Только когда Заслонов вышел из комендатуры, он дал полную волю обуревавшим его чувствам. На душе было так радостно, что хоть пускайся в пляс.

Заслонов шел, точно несся на крыльях. И все, что было тяжелого на душе, что угнетало его в последние дни — вести с фронта, неприязненные, исподлобья, взгляды рабочих, опостылевшая фигура Штрипке, его беспорядочные приказы, — все это словно исчезло куда-то, растаяло. Радовала и утешала мысль: «Значит, началось! Лишь бы хорошо начать, а там еще рубанем, так рубанем, что вам будет муторно!»
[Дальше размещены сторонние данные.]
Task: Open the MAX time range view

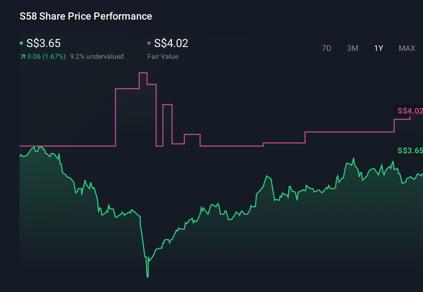Action: point(406,48)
Уже стемнело. Городок притих, готовясь к ночному отдыху. Только изредка вился дымок над трубой — повидимому, какая-то запоздавшая хозяйка готовила немудрящий ужин. Гулко раздавались шаги на дощатом тротуаре. Доски гнулись, покачивались под ногами, а на душе было легко, весело. Словно давным-давно, в далеком детстве, когда возвращаешься в ранние сумерки откуда-нибудь с реки, с катка. Торопишься в теплую хату, но не пропустишь ни одной примерзшей лужицы, чтобы не скользнуть лишний раз да потом побежать вприпрыжку к следующей. А уши щиплет свежий морозец, а за селом лес, а в лесу непременно волки. И сердце захлебывается от быстрого бега. И мать, верно, обругает. Отберет стоптанные, вытертые лапти, онучи, чтобы посушить их в печурке. И, попотчевав добрым подзатыльником, — ведь совсем не больно, — к столу погонит:

— Ешь, гуляка мой, да на печь. Спать пора. Так хорошо было тогда!..
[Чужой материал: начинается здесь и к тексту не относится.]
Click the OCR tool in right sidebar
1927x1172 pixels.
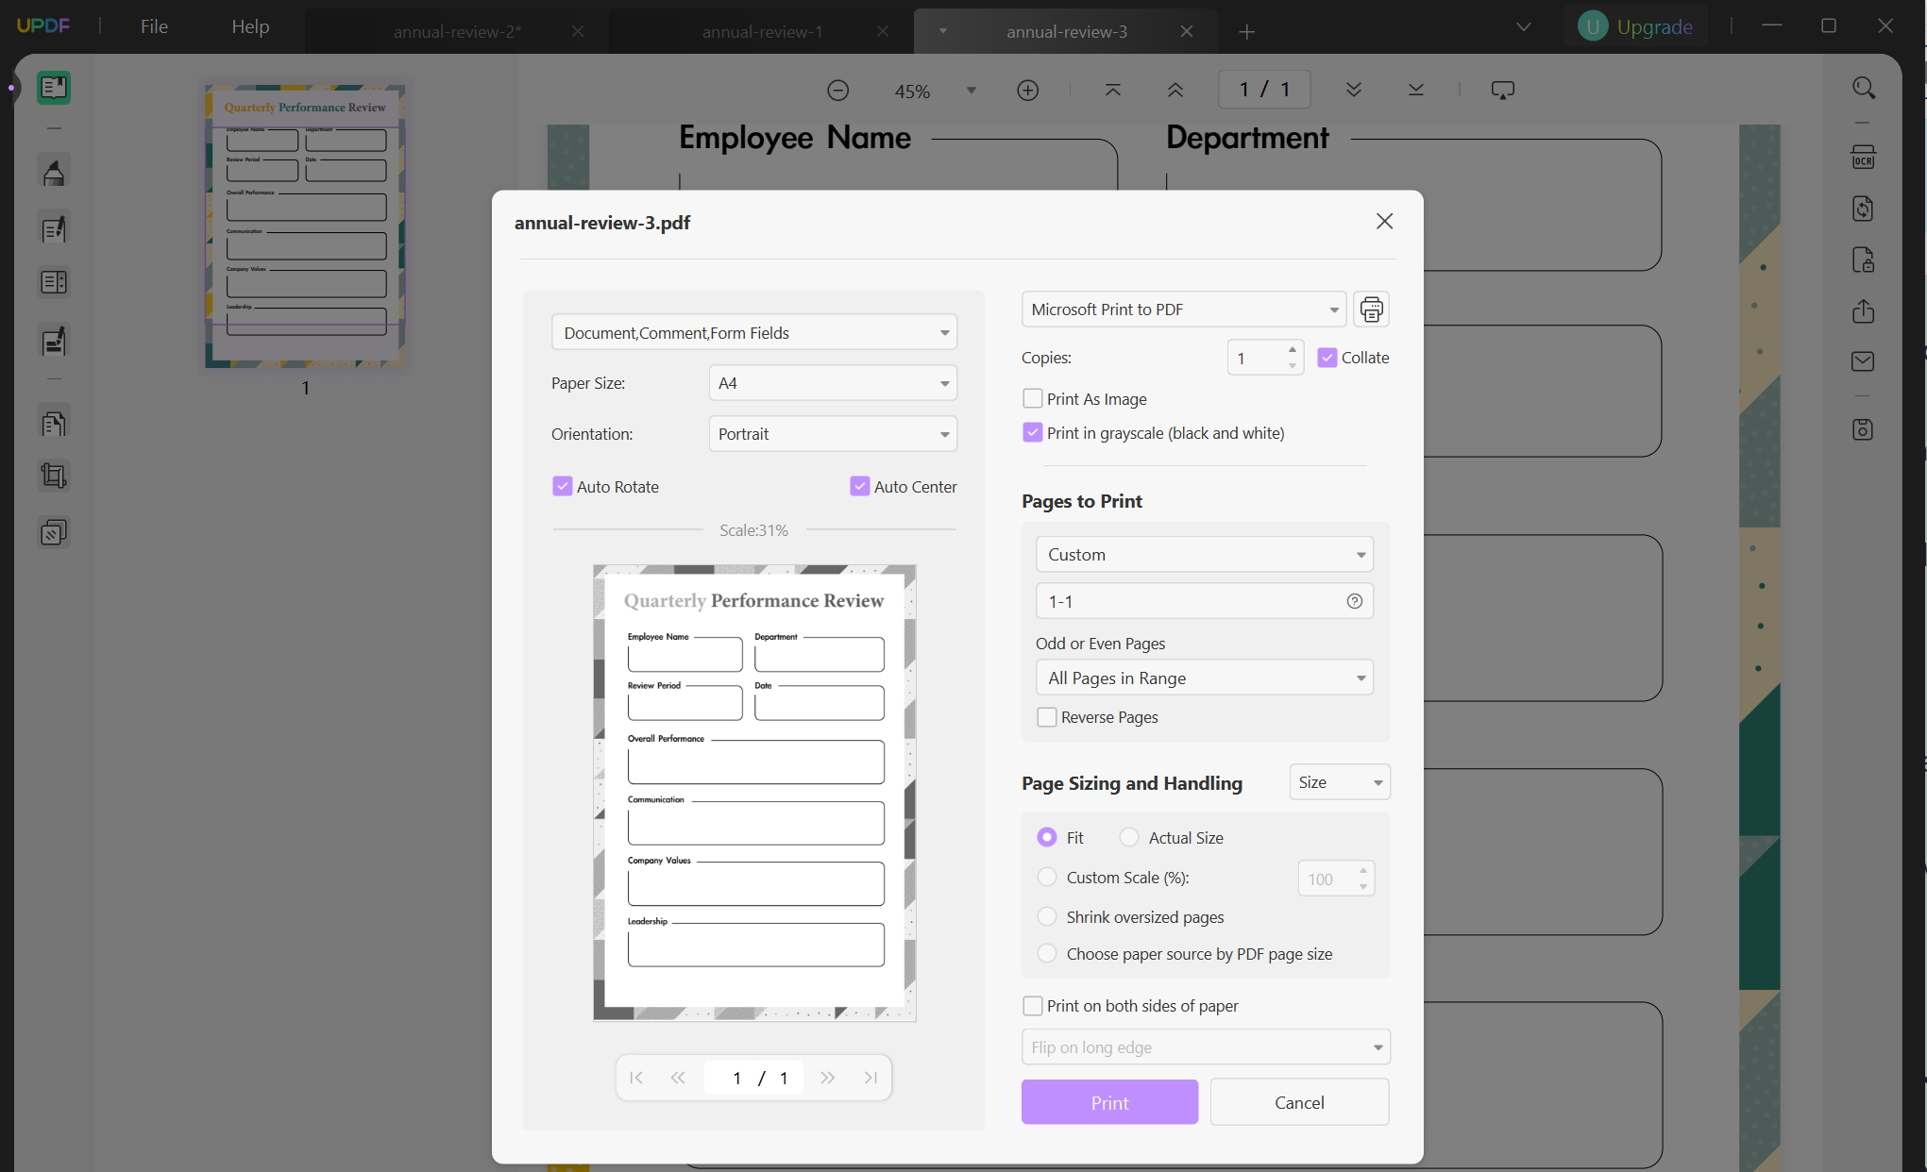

И даже когда около самого плеча просвистело что-то и, с треском ударившись о забор, покатилось по тротуару, он не испугался, не удивился. Поднял эту вещицу, разглядел, по давнишней, еще детской, привычке положил в карман. Усмехнулся:

— Наш уголек, деповский. Вот мазутные черти, добром швыряются!

И еще более радостная мысль:

— Значит, рубанем, если швыряются! Сердце не уголь, не остынет. Однако кто это осмелился?
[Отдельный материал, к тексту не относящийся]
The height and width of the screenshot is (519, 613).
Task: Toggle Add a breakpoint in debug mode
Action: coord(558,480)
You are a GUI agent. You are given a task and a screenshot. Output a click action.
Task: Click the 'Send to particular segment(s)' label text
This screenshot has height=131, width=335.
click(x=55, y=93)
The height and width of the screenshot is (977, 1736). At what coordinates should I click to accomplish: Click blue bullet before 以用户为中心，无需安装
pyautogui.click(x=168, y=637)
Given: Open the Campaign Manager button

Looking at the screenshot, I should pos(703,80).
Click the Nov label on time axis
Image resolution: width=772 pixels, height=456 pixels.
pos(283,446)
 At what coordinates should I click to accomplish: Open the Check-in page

Оглянулся. Несколько знакомых хат. Ближе всех Чмаруцькина. Подумал про себя: «Все же нехорошо так! Несерьезно, товарищ Чмаруцька! Годы твои не те, чтобы детскими забавами себя тешить. Надо потолковать с человеком, без него не обойдешься. И на кой чорт ненависть человеческую разменивать на мелочи!»

Дальше пошел уже медленнее, сосредоточившись на этой мысли. Думал и прислушивался к ночным звукам окраины городка.

Когда вернулся домой, бабушка встретила его не очень приветливо:

— Гостья там у вас.

— Коли гостья, так ладно.

— Эх, шляются тут всякие! — И, не досказав, ушла в свою комнату, что-то сердито бормоча.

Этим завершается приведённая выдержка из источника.